**** Records provided ****
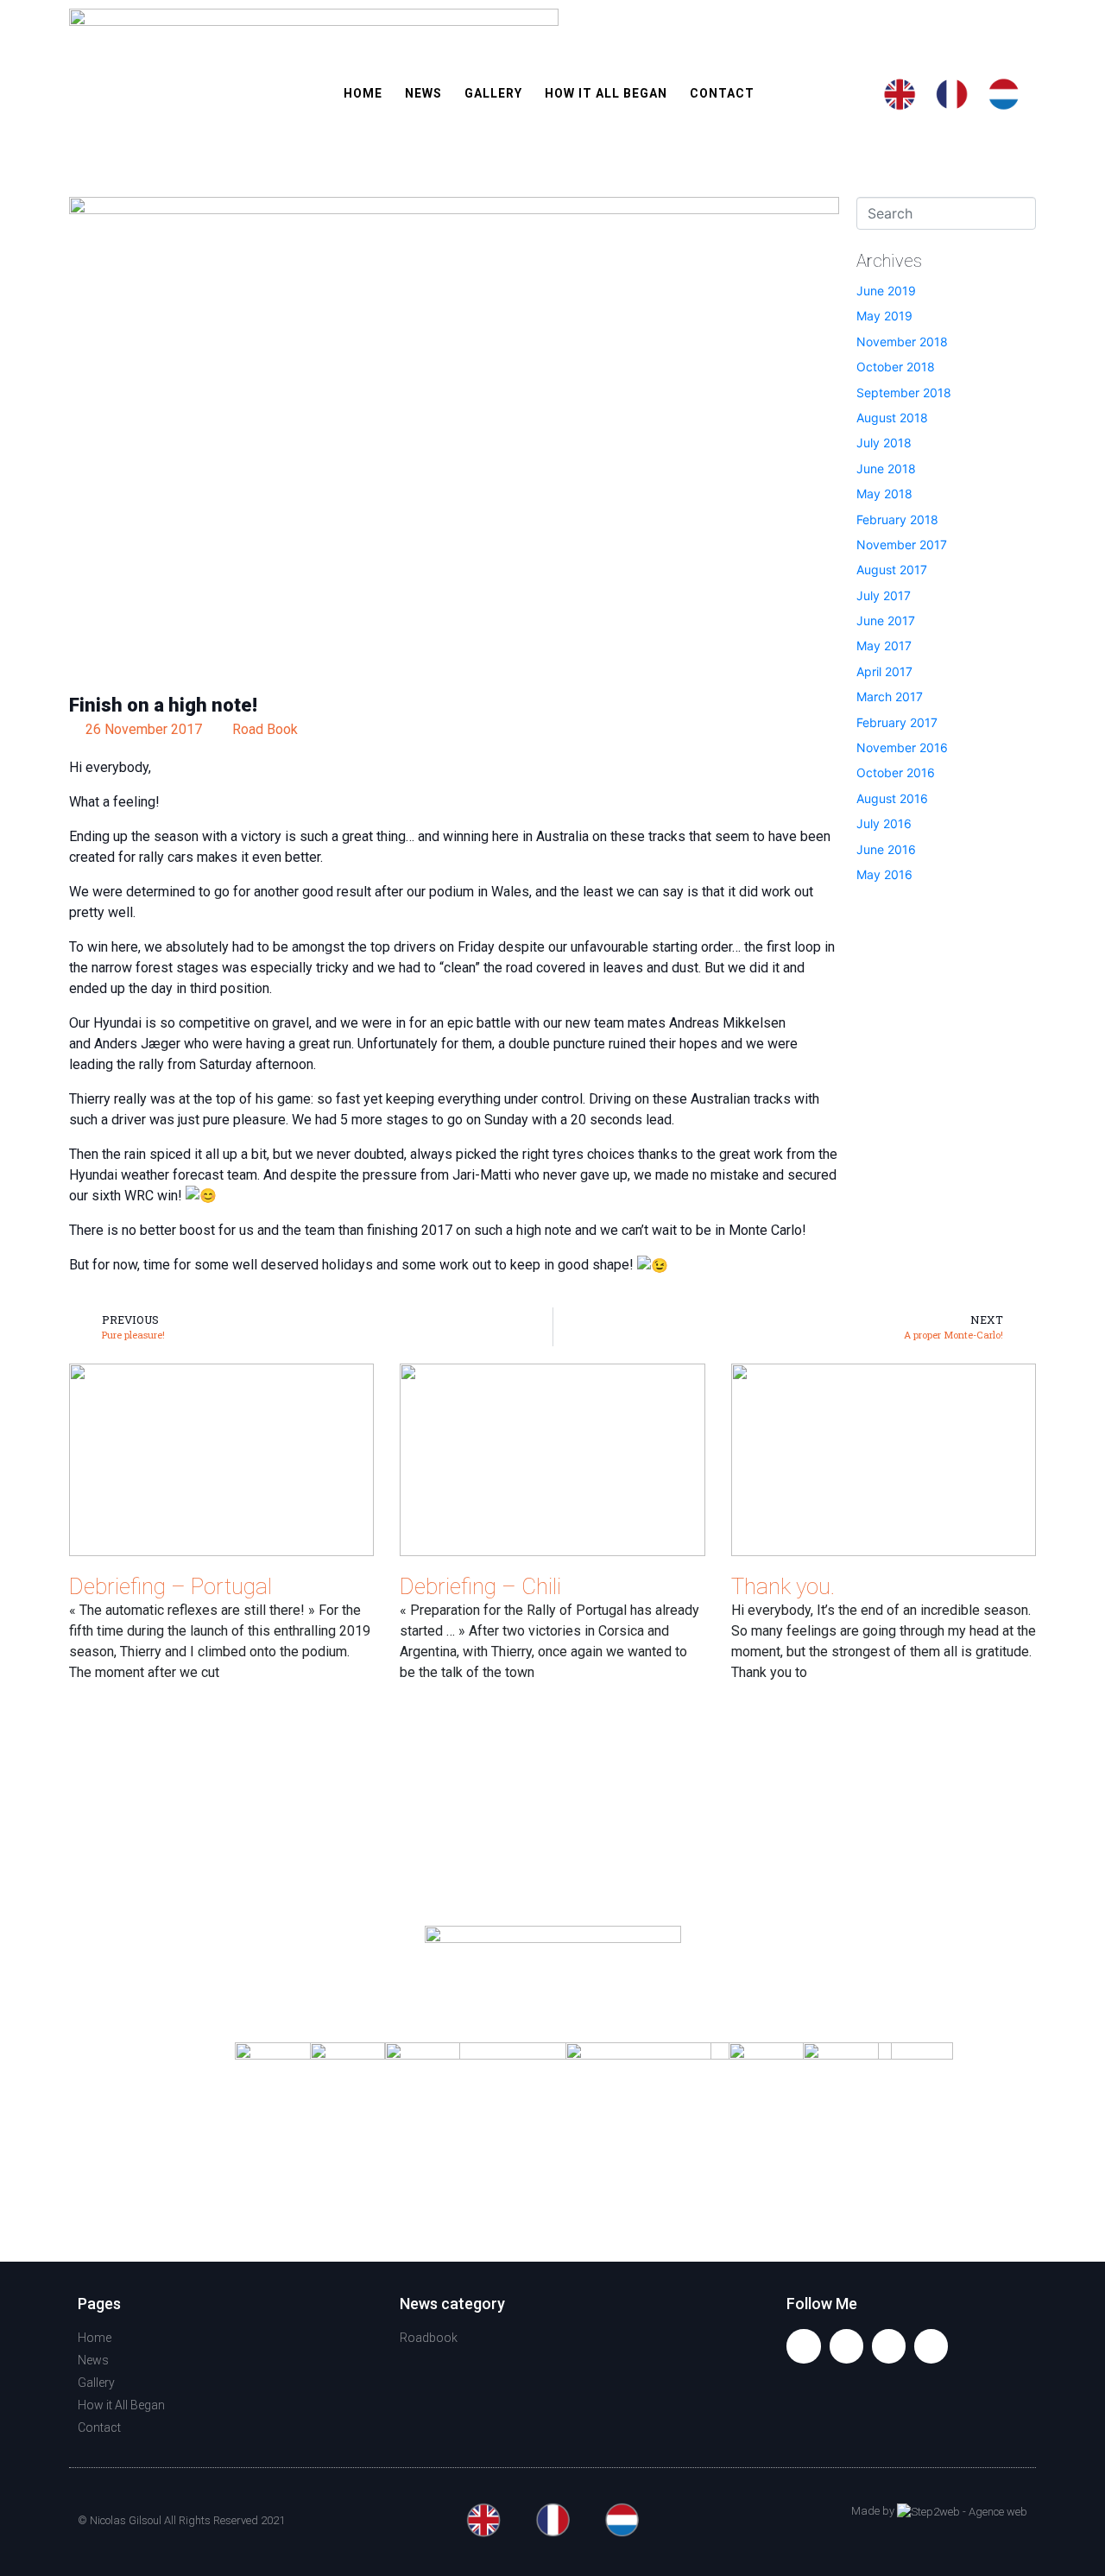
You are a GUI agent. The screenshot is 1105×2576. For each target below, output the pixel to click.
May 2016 (884, 874)
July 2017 (883, 595)
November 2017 (901, 544)
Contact (722, 93)
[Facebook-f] (803, 2346)
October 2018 (895, 366)
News (423, 93)
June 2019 (886, 290)
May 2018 (884, 493)
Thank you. (783, 1586)
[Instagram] (889, 2346)
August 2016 (892, 798)
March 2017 (889, 696)
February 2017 (897, 722)
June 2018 (886, 468)
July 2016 (884, 823)
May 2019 (884, 315)
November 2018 (902, 341)
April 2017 (884, 671)
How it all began (606, 93)
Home (363, 93)
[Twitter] (846, 2346)
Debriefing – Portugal (170, 1586)
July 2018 (884, 442)
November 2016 (902, 747)
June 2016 (886, 849)
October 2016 (895, 772)
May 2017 (884, 645)
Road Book (265, 729)
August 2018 (892, 417)
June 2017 (885, 620)
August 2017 (891, 569)
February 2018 (897, 519)
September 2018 (903, 392)
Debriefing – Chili (480, 1586)
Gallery (493, 93)
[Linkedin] (931, 2346)
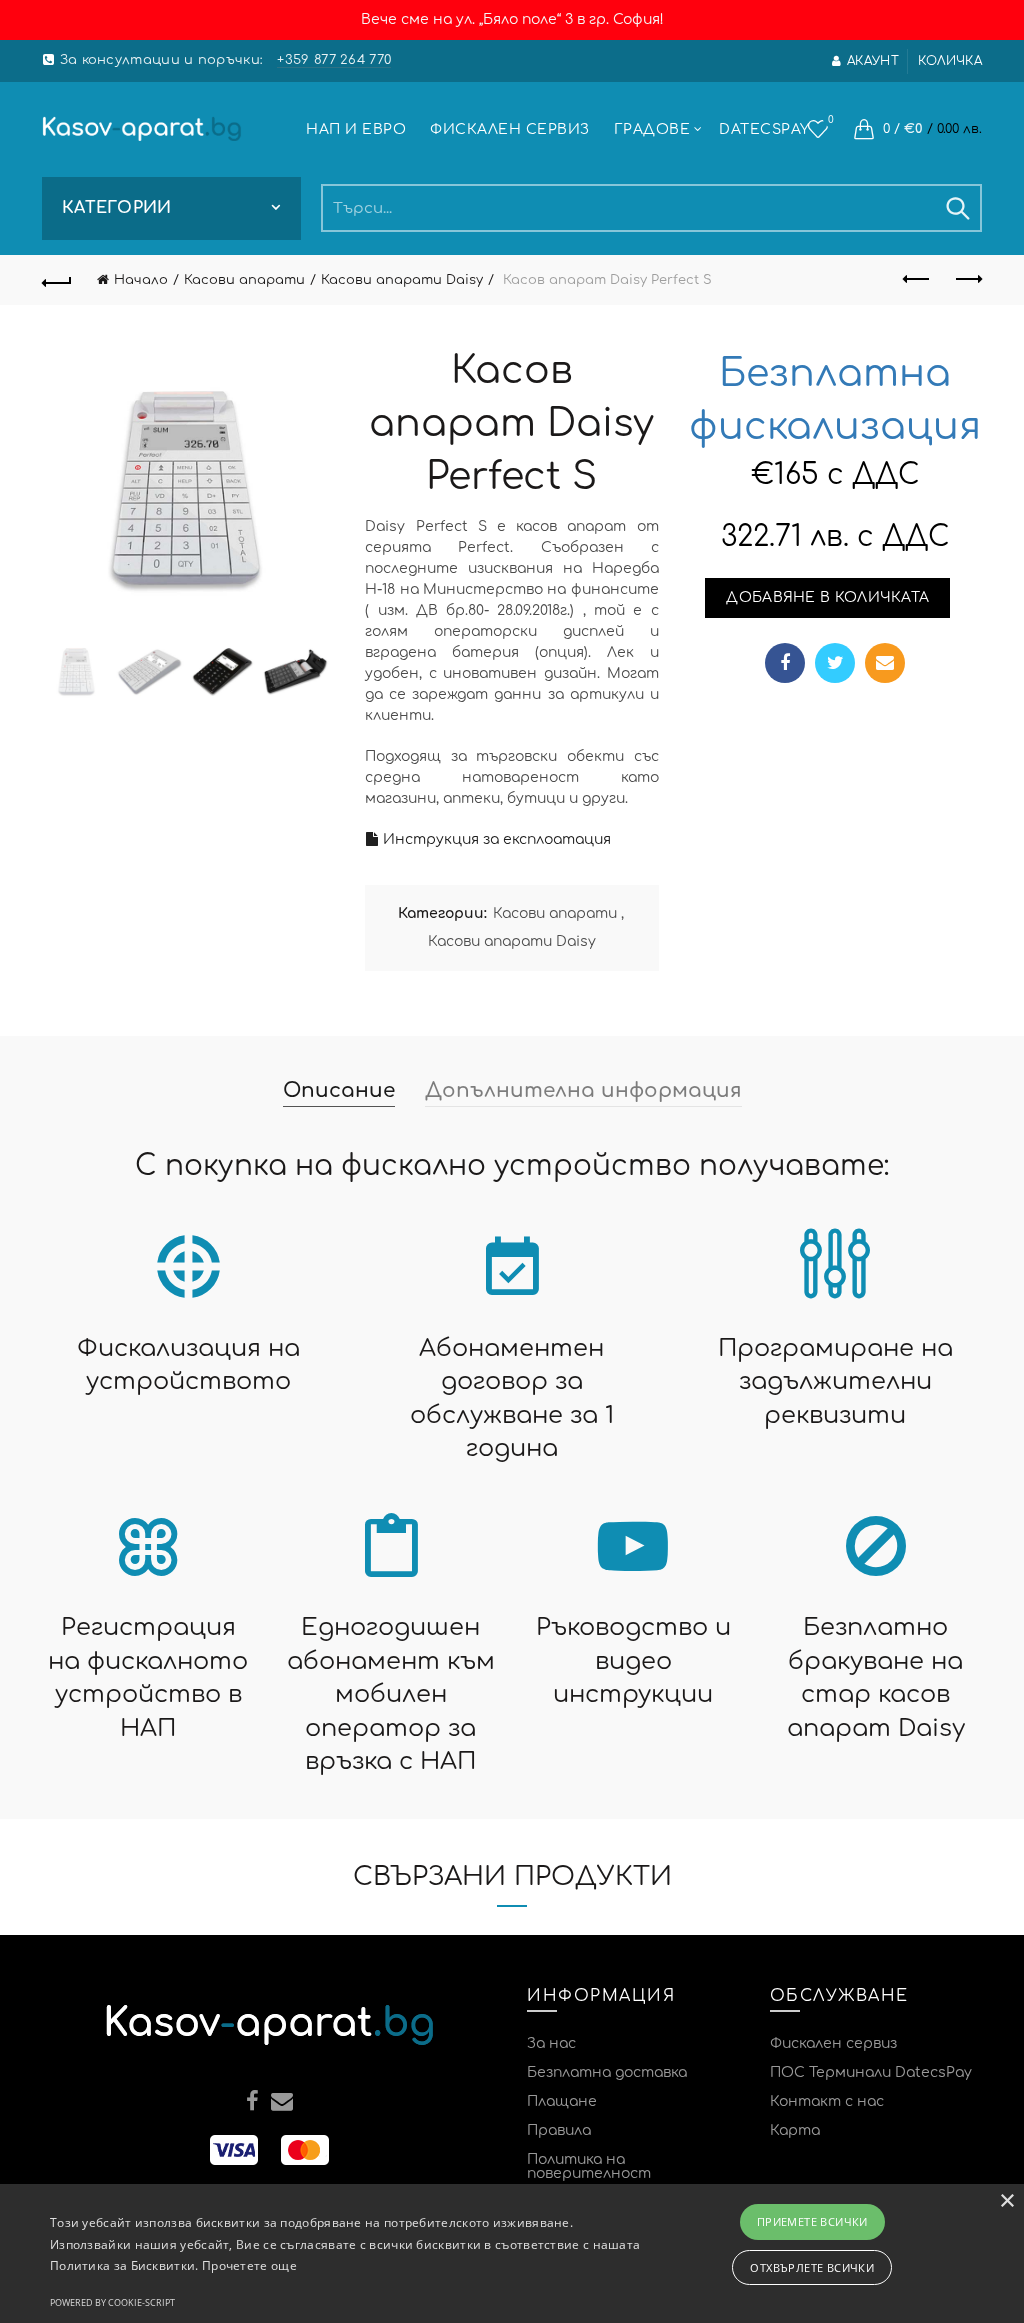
****
*Work item*
Say again, exactly, only those lines of the records that run from the start through the line with "Debriefing – Portugal (170, 1586)". Pictures are to be skipped.

*Written answer*
You are a GUI agent. The screenshot is 1105×2576. For each target below, output the pixel to click.
May 2016 (884, 874)
July 2017 (883, 595)
November 2017 (901, 544)
Contact (722, 93)
[Facebook-f] (803, 2346)
October 2018 (895, 366)
News (423, 93)
June 2019 (886, 290)
May 2018 (884, 493)
Thank you. (783, 1586)
[Instagram] (889, 2346)
August 2016 (892, 798)
March 2017 (889, 696)
February 2017 (897, 722)
June 2018 (886, 468)
July 2016 (884, 823)
May 2019 (884, 315)
November 2018 (902, 341)
April 2017 (884, 671)
How it all began (606, 93)
Home (363, 93)
[Twitter] (846, 2346)
Debriefing – Portugal (170, 1586)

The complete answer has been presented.